_Passage to read:_
________________________________________
The words come spilling out of her in a chatty rush. Ashton has an open-hearted candor that is instantly endearing. She speaks exactly like the country girl she has always been.

If you look at a map of her home state, you’ll see that there is a vast area southwest of Birmingham where there are no interstate highways and communities so small that Demopolis, population 7,500, is a metropolis by comparison. Here, the Tombigbee and Alabama rivers meander slowly southward toward Mobile through acre after acre of forests and farm fields. Coffeeville, where Ashton was raised, is a tiny town of 360.

“There’s a high school and some peanut fields and that’s about it,” she says. “You blink and you miss it. My husband’s family farms produce, so we stay busy with that. When the folks in Nashville asked what I’d been doing lately, I told them, ‘I’ve been picking peas in the morning and picking guitars at night.’ ”

She was born Ashton Delilah Shepherd on August 16, 1986. Her dad, Donnie, worked in a paper mill along the Alabama River. Mom Denise was a housewife and mother to Ashton, her two older brothers and younger sister. Both parents sang, and Denise’s attempts at guitar playing were emulated by both of her sons. But Ashton was even more precocious.

“I started singing as soon as I could talk,” Ashton reports. “I entered my first country showdown when I was eight years old. I sang ‘Crazy’ and ‘Walkin’ After Midnight’ by Patsy Cline. That’s all I ever sang when I first got started. I sang ‘She’s Got You’ and ‘I Fall to Pieces’ and all of hers. I just thought her voice and everything about her was so awesome and unique.”
________________________________________
_Problem A:_
List every song title Ashton mentions in the profile of her above.
_Problem B:_
Write the next few paragraphs of the profile of Ashton Shepherd, picking up after its final quoted remark.

_Collected material:_
________________________________________
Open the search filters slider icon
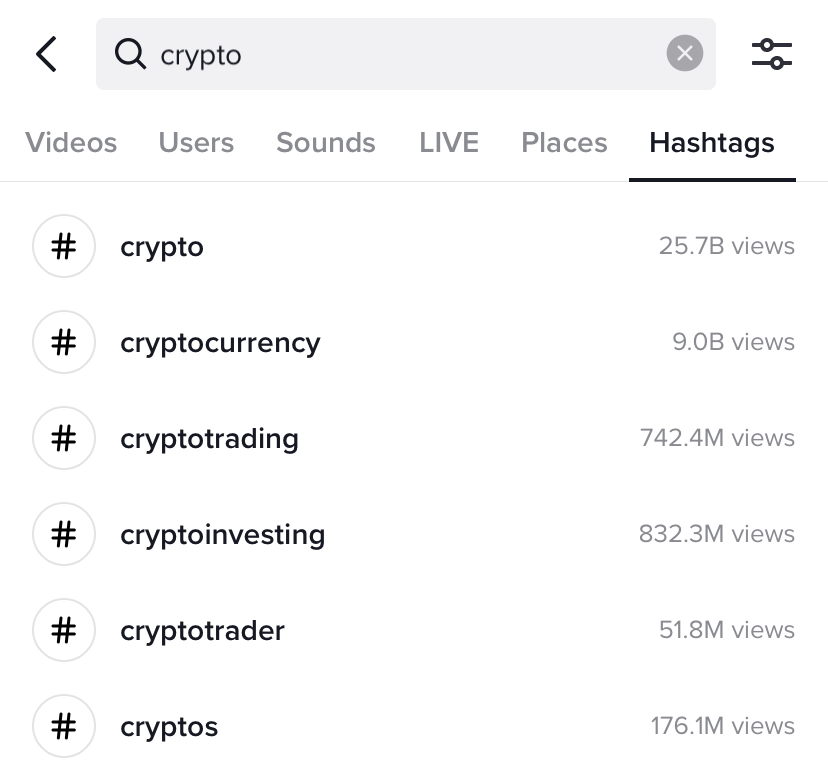 tap(771, 54)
________________________________________
_Exercise answer A:_
- "Crazy"
- "Walkin' After Midnight"
- "She's Got You"
- "I Fall to Pieces"

_Exercise answer B:_
As a child, she sang classic country tunes at local fairs, benefit shows and community events. When she was 14, her older brothers urged her to take up the guitar.

“A pinch before I turned 15, I started playing. When I picked up the guitar, the songs just started pouring out, just one after the other.”

When she was 15, her parents funded an album recorded at Alabama group member Jeff Cook’s studio in Ft. Payne, Alabama. Her mother took the cover photo.

“We had the minimum of 1,000 copies made of that CD,” Ashton recalls. “I sang so many places where people said, ‘Oh, we’d love to have a CD. Do you have something?’ So we did that so people could have something of mine. We would sell them for $10 or whatever.”

“There were maybe four or five local bars in our area that we played,” says Ashton. “The audiences always loved the original songs. One of their favorites was ‘Not Right Now,’ because the women dig the not-settling-down thing.”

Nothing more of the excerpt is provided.